----- DATA SHOWN -----
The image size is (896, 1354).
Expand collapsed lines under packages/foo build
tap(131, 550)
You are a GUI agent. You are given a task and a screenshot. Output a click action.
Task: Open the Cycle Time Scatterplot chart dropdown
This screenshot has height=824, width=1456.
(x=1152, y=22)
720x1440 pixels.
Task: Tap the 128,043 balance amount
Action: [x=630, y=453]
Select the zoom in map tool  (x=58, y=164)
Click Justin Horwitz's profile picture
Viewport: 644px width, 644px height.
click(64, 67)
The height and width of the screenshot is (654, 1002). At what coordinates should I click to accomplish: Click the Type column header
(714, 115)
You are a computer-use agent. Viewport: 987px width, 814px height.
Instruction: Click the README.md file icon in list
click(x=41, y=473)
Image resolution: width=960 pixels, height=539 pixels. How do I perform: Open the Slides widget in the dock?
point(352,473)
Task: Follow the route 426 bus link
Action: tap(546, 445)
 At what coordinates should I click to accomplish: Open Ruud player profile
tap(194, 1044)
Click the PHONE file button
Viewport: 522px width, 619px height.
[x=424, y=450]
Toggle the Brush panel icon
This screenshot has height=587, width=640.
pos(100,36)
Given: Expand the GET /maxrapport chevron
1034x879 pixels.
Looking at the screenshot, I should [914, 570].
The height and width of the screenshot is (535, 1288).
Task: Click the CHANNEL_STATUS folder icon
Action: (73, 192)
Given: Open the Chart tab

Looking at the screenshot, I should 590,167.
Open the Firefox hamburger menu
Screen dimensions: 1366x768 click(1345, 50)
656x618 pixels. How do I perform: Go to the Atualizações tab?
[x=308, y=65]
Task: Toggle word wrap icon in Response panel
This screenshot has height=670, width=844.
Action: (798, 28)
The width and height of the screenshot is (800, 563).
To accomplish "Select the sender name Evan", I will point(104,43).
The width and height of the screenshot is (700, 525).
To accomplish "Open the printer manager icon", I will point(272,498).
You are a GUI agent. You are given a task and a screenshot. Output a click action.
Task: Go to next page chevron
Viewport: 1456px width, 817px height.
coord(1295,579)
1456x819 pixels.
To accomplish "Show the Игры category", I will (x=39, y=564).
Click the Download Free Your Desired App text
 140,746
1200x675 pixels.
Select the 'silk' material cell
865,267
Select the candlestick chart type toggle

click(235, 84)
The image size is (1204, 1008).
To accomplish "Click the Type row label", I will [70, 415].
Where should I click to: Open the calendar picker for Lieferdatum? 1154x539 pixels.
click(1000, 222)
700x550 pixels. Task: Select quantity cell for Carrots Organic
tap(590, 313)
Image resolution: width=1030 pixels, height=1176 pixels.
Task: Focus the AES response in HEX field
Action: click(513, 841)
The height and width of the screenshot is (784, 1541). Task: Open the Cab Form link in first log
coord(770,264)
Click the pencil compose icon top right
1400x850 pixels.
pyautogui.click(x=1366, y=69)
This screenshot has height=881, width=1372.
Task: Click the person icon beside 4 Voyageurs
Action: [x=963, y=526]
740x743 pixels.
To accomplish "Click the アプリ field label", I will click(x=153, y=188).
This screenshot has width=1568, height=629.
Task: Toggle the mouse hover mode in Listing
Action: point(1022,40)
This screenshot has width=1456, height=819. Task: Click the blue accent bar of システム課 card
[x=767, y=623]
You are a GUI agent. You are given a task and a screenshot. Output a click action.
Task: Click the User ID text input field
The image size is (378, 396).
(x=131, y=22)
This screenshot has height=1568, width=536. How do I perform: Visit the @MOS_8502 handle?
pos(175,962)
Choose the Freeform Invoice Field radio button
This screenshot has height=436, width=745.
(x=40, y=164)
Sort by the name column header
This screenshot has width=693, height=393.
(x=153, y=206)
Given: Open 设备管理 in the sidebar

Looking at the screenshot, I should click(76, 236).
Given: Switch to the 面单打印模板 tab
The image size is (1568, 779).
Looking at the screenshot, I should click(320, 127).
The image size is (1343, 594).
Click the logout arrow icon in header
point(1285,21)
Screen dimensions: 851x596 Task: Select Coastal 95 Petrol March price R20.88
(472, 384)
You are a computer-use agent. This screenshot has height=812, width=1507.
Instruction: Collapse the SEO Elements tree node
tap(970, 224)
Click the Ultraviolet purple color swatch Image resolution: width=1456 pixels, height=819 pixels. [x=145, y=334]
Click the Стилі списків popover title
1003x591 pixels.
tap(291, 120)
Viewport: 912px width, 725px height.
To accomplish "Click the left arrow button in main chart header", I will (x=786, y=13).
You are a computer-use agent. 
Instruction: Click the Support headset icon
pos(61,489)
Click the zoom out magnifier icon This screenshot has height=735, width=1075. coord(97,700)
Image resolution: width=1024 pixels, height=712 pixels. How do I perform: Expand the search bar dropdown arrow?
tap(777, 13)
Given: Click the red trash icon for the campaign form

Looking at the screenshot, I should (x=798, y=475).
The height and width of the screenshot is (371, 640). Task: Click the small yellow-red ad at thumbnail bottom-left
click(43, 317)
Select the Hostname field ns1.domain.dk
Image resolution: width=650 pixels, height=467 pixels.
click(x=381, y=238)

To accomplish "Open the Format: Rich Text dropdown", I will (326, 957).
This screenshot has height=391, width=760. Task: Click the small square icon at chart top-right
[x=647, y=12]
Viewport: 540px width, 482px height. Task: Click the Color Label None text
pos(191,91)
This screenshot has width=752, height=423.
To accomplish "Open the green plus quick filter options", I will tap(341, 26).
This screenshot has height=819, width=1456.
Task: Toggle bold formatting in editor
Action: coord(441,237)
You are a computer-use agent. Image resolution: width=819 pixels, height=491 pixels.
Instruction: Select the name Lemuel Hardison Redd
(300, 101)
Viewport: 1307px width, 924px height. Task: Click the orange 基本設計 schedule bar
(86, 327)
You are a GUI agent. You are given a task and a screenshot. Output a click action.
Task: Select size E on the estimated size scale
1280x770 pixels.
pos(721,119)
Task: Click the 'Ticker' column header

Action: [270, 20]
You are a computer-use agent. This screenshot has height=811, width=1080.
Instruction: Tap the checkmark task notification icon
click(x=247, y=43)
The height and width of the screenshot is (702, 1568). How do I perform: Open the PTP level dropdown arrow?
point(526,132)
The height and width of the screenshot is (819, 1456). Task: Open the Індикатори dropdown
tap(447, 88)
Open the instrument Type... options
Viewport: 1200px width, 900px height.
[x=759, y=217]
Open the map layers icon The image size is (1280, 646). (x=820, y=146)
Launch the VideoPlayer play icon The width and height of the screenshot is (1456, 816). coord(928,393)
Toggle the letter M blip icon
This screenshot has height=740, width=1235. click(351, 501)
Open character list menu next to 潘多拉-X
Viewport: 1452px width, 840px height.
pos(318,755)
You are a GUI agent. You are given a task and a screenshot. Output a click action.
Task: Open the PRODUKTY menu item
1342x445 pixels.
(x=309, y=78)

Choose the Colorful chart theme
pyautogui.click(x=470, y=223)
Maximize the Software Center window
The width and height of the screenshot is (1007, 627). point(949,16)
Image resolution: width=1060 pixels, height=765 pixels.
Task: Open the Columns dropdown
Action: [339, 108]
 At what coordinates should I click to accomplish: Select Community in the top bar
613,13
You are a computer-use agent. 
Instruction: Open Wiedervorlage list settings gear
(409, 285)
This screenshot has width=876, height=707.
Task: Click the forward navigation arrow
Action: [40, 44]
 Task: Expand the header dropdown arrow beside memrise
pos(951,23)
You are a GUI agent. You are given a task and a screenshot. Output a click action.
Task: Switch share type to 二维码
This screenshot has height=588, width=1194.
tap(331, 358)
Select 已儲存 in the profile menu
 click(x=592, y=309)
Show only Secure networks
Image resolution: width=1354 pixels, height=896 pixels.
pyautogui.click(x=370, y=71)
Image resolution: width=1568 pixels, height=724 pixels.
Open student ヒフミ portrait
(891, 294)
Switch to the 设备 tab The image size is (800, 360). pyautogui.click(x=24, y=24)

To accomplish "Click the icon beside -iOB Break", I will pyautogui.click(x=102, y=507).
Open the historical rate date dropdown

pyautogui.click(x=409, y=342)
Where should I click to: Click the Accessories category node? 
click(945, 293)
-----
Starting at the line that contains "Given: Switch to the 面单打印模板 tab" and ending at the line that contains "Click the zoom", give the lines of the records above as a JSON list of strings, one string per line, with blank lines omitted.

[
  "Given: Switch to the 面单打印模板 tab",
  "The image size is (1568, 779).",
  "Looking at the screenshot, I should click(320, 127).",
  "The image size is (1343, 594).",
  "Click the logout arrow icon in header",
  "point(1285,21)",
  "Screen dimensions: 851x596 Task: Select Coastal 95 Petrol March price R20.88",
  "(472, 384)",
  "You are a computer-use agent. This screenshot has height=812, width=1507.",
  "Instruction: Collapse the SEO Elements tree node",
  "tap(970, 224)",
  "Click the Ultraviolet purple color swatch Image resolution: width=1456 pixels, height=819 pixels. [x=145, y=334]",
  "Click the Стилі списків popover title",
  "1003x591 pixels.",
  "tap(291, 120)",
  "Viewport: 912px width, 725px height.",
  "To accomplish \"Click the left arrow button in main chart header\", I will (x=786, y=13).",
  "You are a computer-use agent. ",
  "Instruction: Click the Support headset icon",
  "pos(61,489)",
  "Click the zoom out magnifier icon This screenshot has height=735, width=1075. coord(97,700)"
]